Attaque sanglante à l’aéroport de Niamey: l’AES pointe des commanditaires étrangers

L’aéroport international Diori Hamani de Niamey a subi une attaque terroriste le jeudi 18 juin 2026. Revendiqué par le Groupe de soutien à l’islam et aux musulmans (JNIM), branche sahélienne d’Al-Qaïda, cet assaut a causé la mort de 11 soldats, deux civils et 22 assaillants, selon les autorités.

La Confédération des États du Sahel (AES), qui réunit le Niger, le Mali et le Burkina Faso, a fermement condamné cette agression qualifiée de « lâche et perfide », perpétrée aux abords de l’aéroport international Diori Hamani.

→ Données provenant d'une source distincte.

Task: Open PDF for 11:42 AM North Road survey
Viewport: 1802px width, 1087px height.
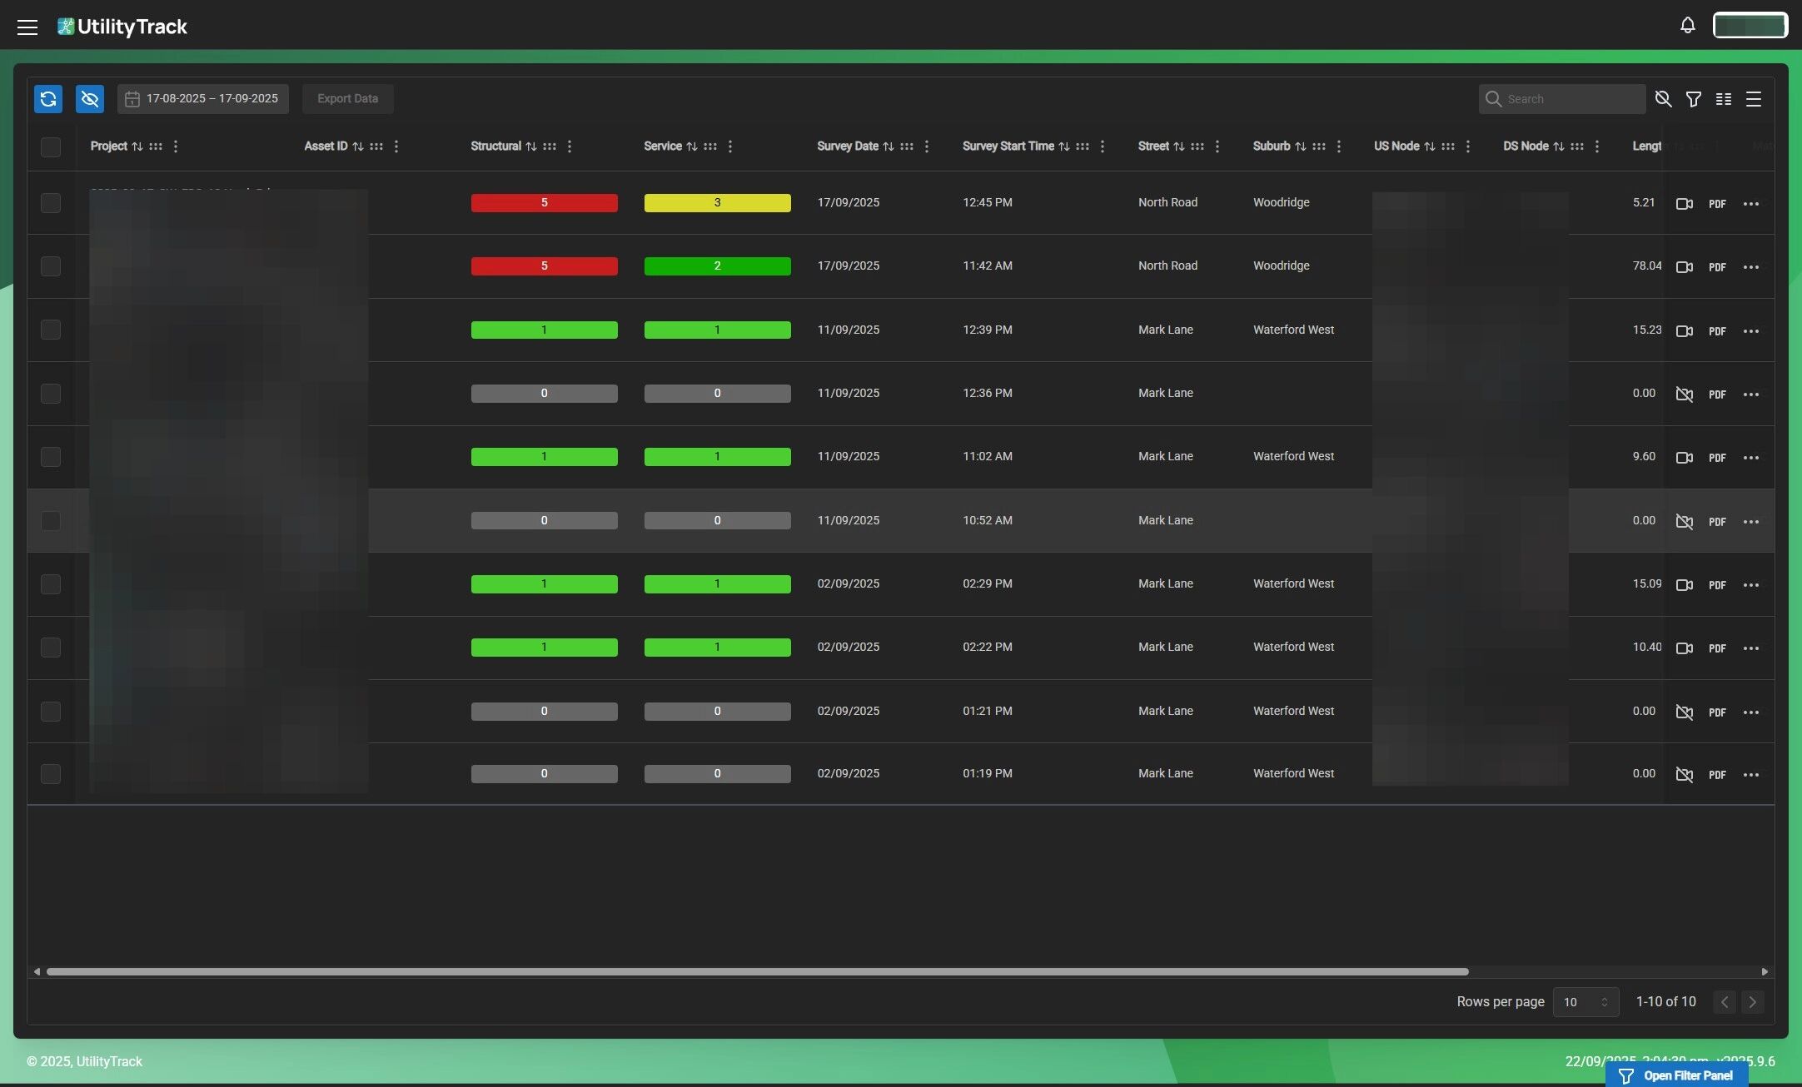Action: [1716, 267]
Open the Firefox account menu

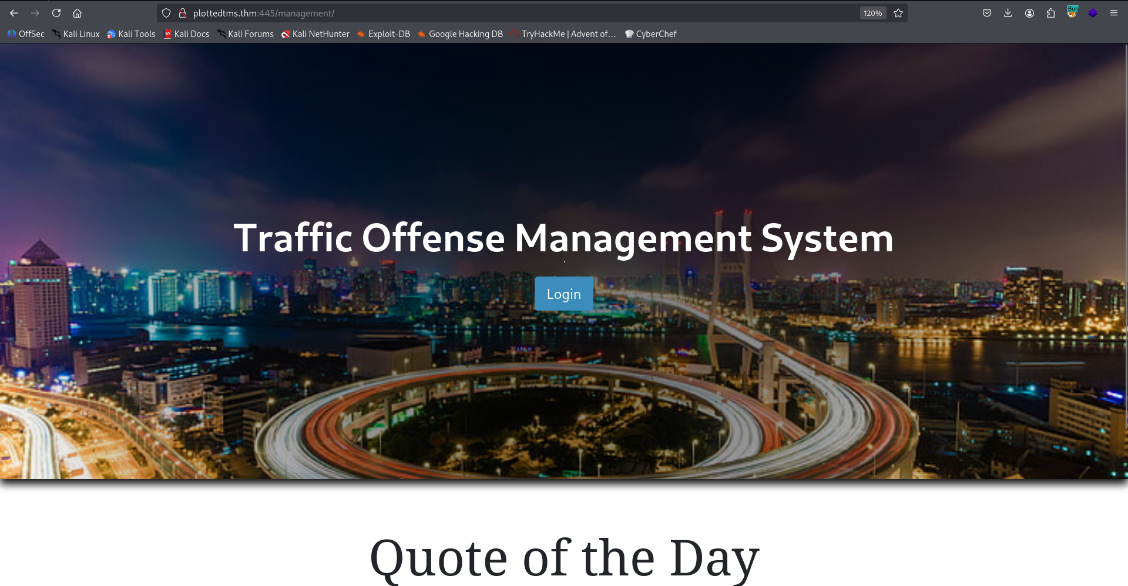click(1029, 13)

« De toute évidence, cette nouvelle tentative de prise de contrôle de l’aéroport de Niamey visait à affaiblir les capacités opérationnelles des Forces armées nigériennes et à inverser la tendance actuelle de recul des groupes armés terroristes, régulièrement défaits sur le terrain », indique le communiqué de l’AES.

Selon l’organisation, ce raid, qui a fait 11 morts parmi les militaires et deux victimes civiles, tout en neutralisant 22 assaillants, constitue « une nouvelle manifestation de la violence terroriste soutenue par des sponsors étatiques étrangers ».

Cette attaque intervient quelques mois après une autre offensive menée en janvier 2026 contre la base aérienne 101 de Niamey, située à proximité de l’aéroport. Cet épisode avait provoqué des tensions diplomatiques, le président nigérien Abdourahamane Tiani accusant plusieurs dirigeants étrangers d’être impliqués dans des actions de déstabilisation, allégations qui avaient suscité de vives réactions internationales.

Dans sa déclaration, la Confédération des États du Sahel estime que ces attaques n’affecteront pas sa stratégie sécuritaire commune. « Loin de saper l’élan de la dynamique confédérale, les attaques récurrentes et téléguidées ne font que renforcer l’union sacrée des filles et des fils de l’AES autour de la vision de leurs Chefs d’État pour préserver l’intégrité territoriale, protéger les populations et garantir une paix durable dans l’espace sahélien », avertissent les dirigeants de l’AES.